If you sell (write) a covered call on shares you own and the call expires worthless, you realize a loss on the call premium. This loss is generally treated as a capital loss. However, if you buy the underlying stock within 30 days of selling the call at a loss, a wash sale is triggered, disallowing the loss.

Do different expiration dates for call options trigger wash sales separately?

Generally, all calls on the same underlying stock are treated as substantially identical, regardless of expiration date. If you sell the stock at a loss and buy calls (of any expiration) within 30 days, a wash sale is triggered. The wash sale applies to all replacement calls, not just those with the same expiration.

What is the holding period for an option acquired through a wash sale adjustment?

The holding period for an option acquired through a wash sale adjustment (as a replacement security) starts on the date you purchase the option, not the date of the prior stock sale. If you buy a call option on June 15 as a replacement for a stock sold on June 1, your holding period in the call starts June 15.

Can I avoid a wash sale by buying a put instead of a call after selling stock at a loss?

In most cases, yes. Buying put options does not trigger a wash sale for a prior stock loss. However, if the IRS challenges the characterization of the put as a hedge vs. a replacement, you could face issues. For a conservative approach, wait more than 30 days if you are concerned.

Does exercising a call option that was acquired through a wash sale adjustment inherit the adjusted basis?

Yes. If a call option was acquired as a replacement in a wash sale (with adjusted basis), and you later exercise the call to buy the stock, the adjusted basis of the option is typically rolled into the cost basis of the acquired stock.

What if I own call options on a stock and then sell the underlying stock at a loss?

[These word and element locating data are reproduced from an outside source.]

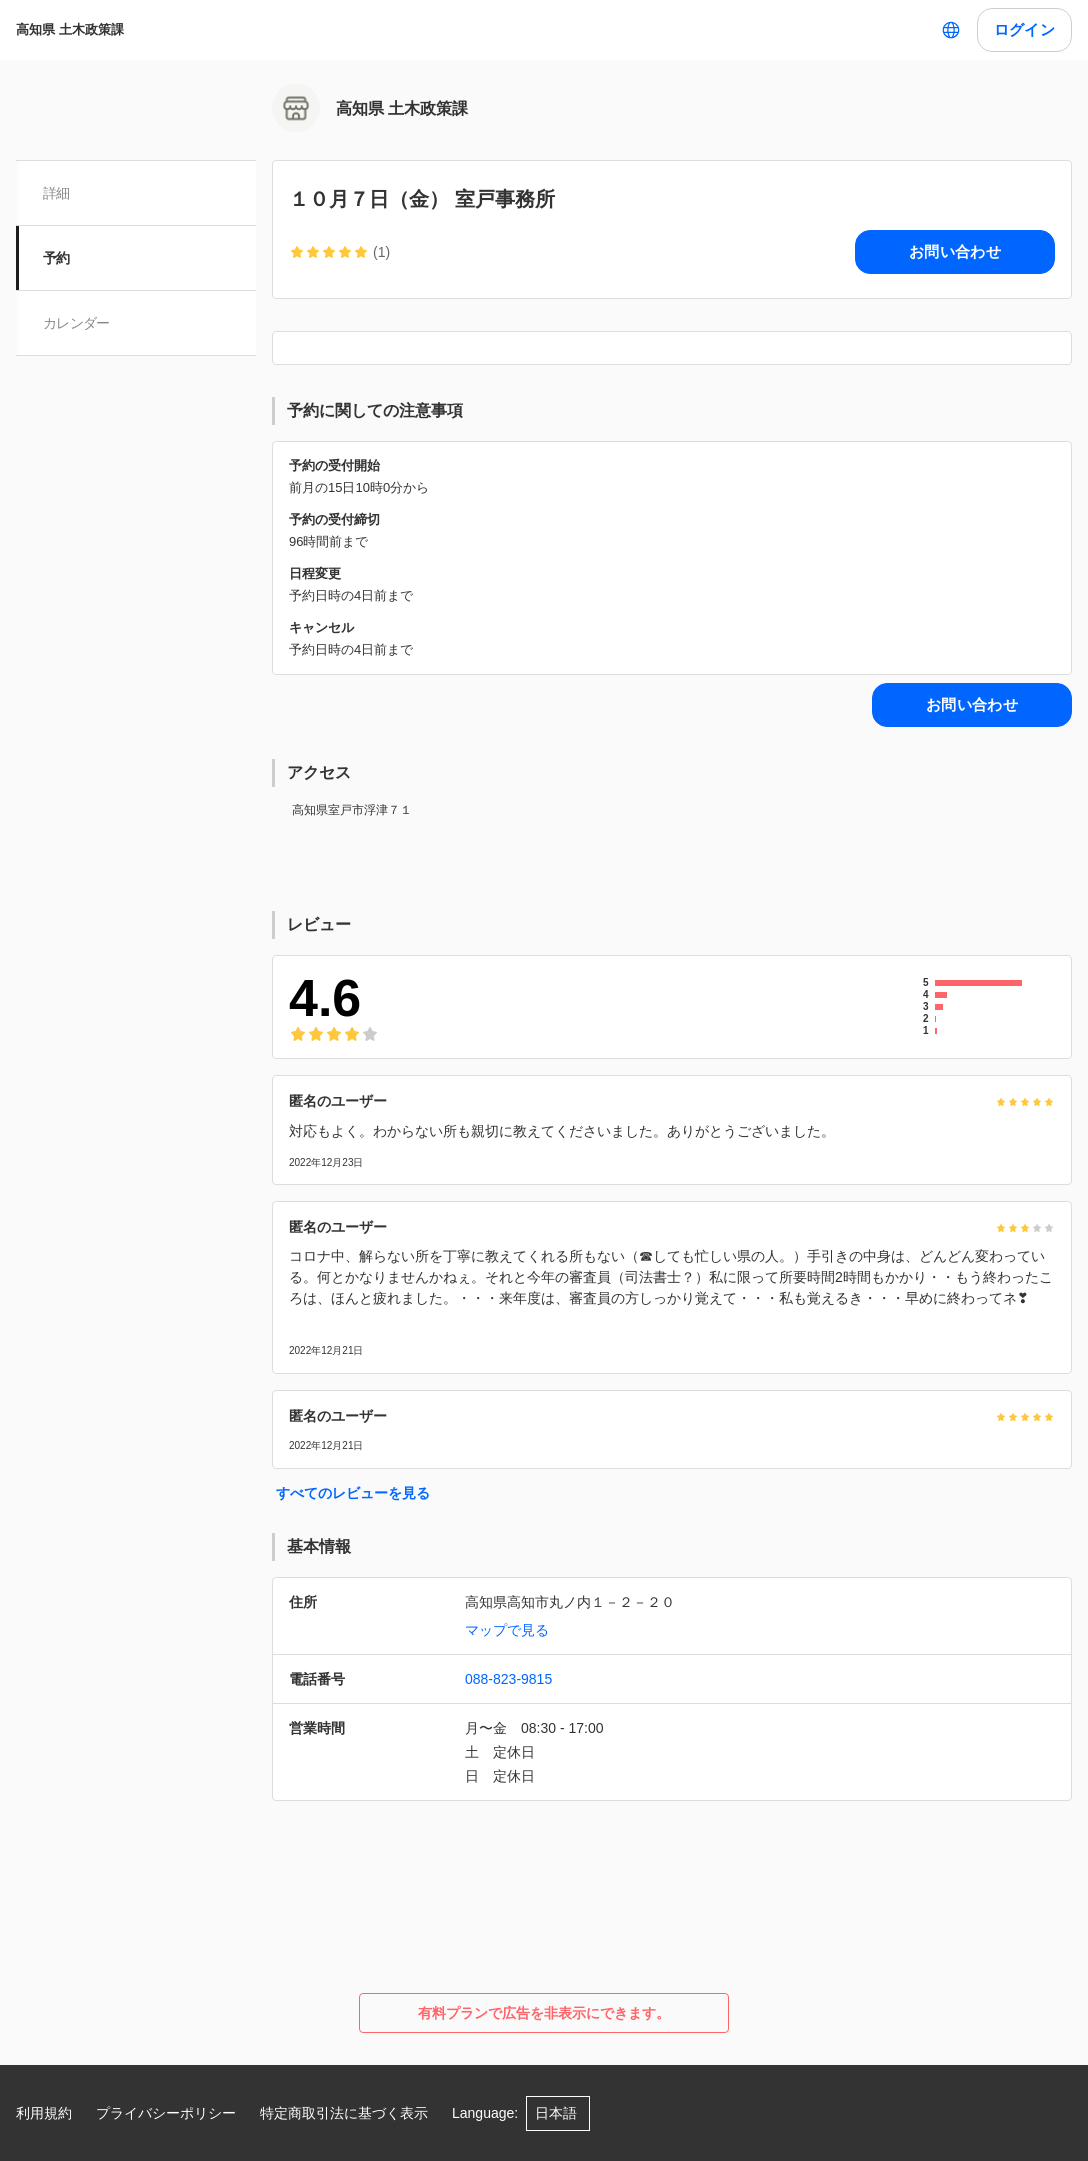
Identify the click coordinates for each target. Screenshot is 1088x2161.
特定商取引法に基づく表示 (344, 2113)
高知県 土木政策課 (70, 29)
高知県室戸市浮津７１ (352, 810)
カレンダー (77, 323)
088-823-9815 (508, 1679)
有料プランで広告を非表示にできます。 (544, 2013)
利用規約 (44, 2113)
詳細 (57, 193)
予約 (57, 258)
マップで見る (507, 1630)
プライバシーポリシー (166, 2113)
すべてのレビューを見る (353, 1493)
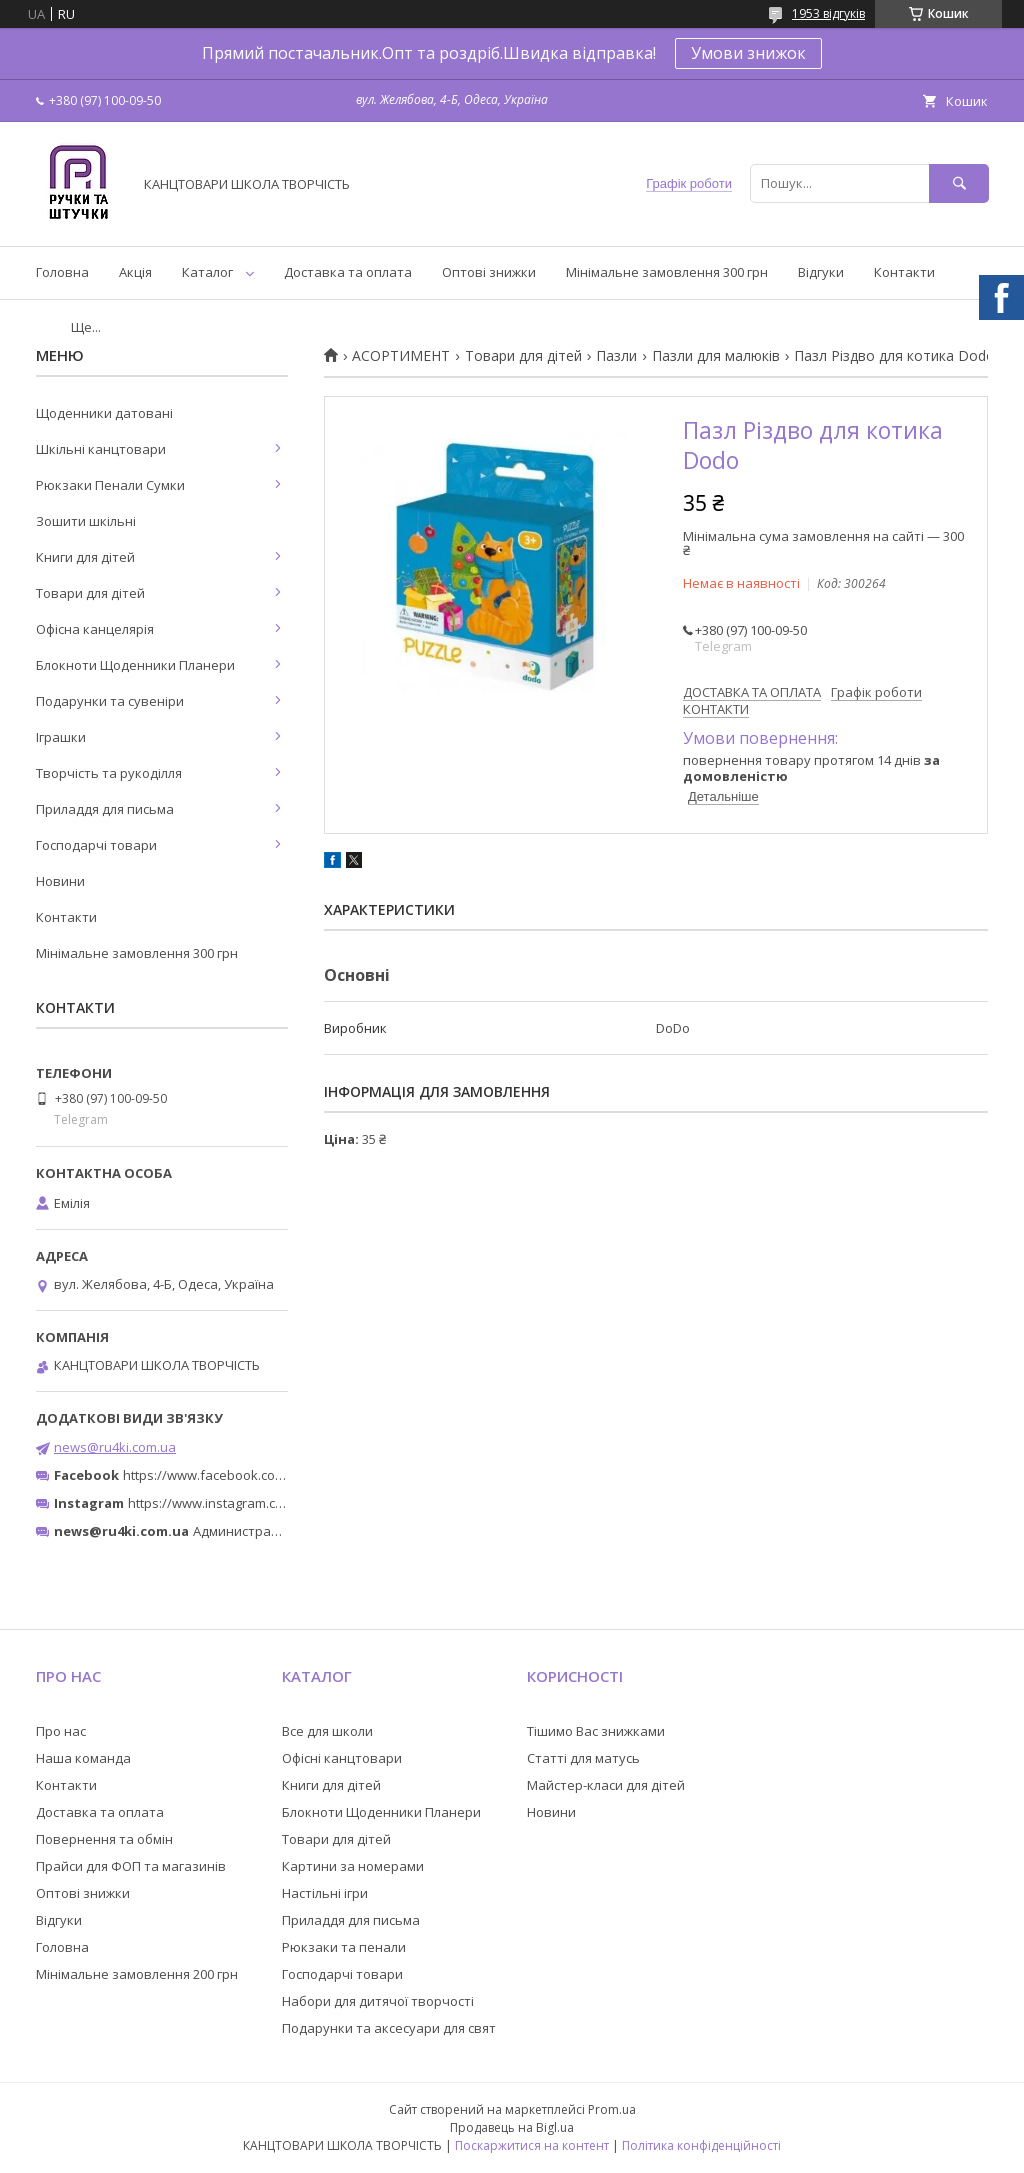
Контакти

If you own call options and sell the underlying stock at a loss, you have not triggered a wash sale by the sale alone. However, if you buy more stock (or more calls) within 30 days, a wash sale may be triggered for the stock sale.

Summary

Options are subject to wash sale rules, with call options treated as substantially identical to their underlying stock. Selling stock at a loss and buying calls within 30 days triggers a wash sale, disallowing the loss and adjusting the call option basis. Selling calls at a loss and buying the underlying stock also triggers a wash sale. Put options are generally treated as hedges and do not trigger wash sales for underlying stock losses, though selling puts at a loss and buying the stock may create a wash sale situation. Writing covered calls on stock you own does not trigger a wash sale, but buying stock within 30 days of a prior loss and writing calls creates potential complications. Track option wash sales carefully and allocate disallowed losses to the option cost basis.